The mitochondrial respiratory Complex II or succinate:ubiquinone oxidoreductase (SQR) is an integral membrane protein complex in both the tricarboxylic acid cycle and aerobic respiration. The first crystal structure of Complex II from porcine heart was solved at 2.4 Å resolution and its complex structure with inhibitors 3-nitropropionate and 2-thenoyltrifluoroacetone (TTFA) was solved at 3.5 Å resolution. Complex II comprises of two hydrophilic proteins, flavoprotein (Fp) and iron-sulfur protein (Ip), and two trans-membrane proteins (CybL and CybS), as well as prosthetic groups required for electron transfer from succinate to ubiquinone.

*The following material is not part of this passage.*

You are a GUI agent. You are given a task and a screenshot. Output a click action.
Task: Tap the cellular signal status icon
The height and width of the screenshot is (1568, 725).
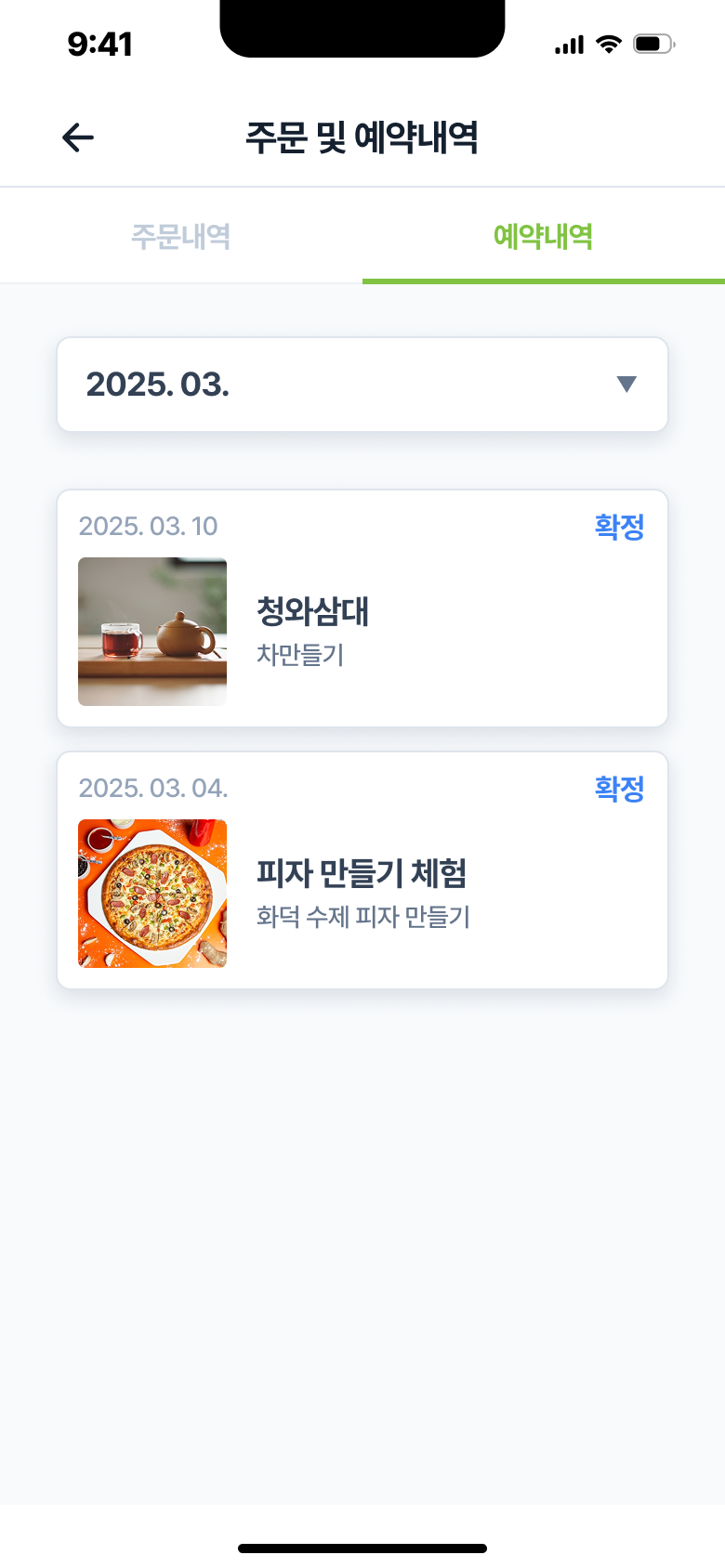pos(569,45)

The structure correlates the protein environments around prosthetic groups with their unique midpoint redox potentials. Two ubiquinone binding sites are discussed and elucidated by TTFA binding. The Complex II structure provides a bona fide model for study of the mitochondrial respiratory system and human mitochondrial diseases related to mutations in this complex.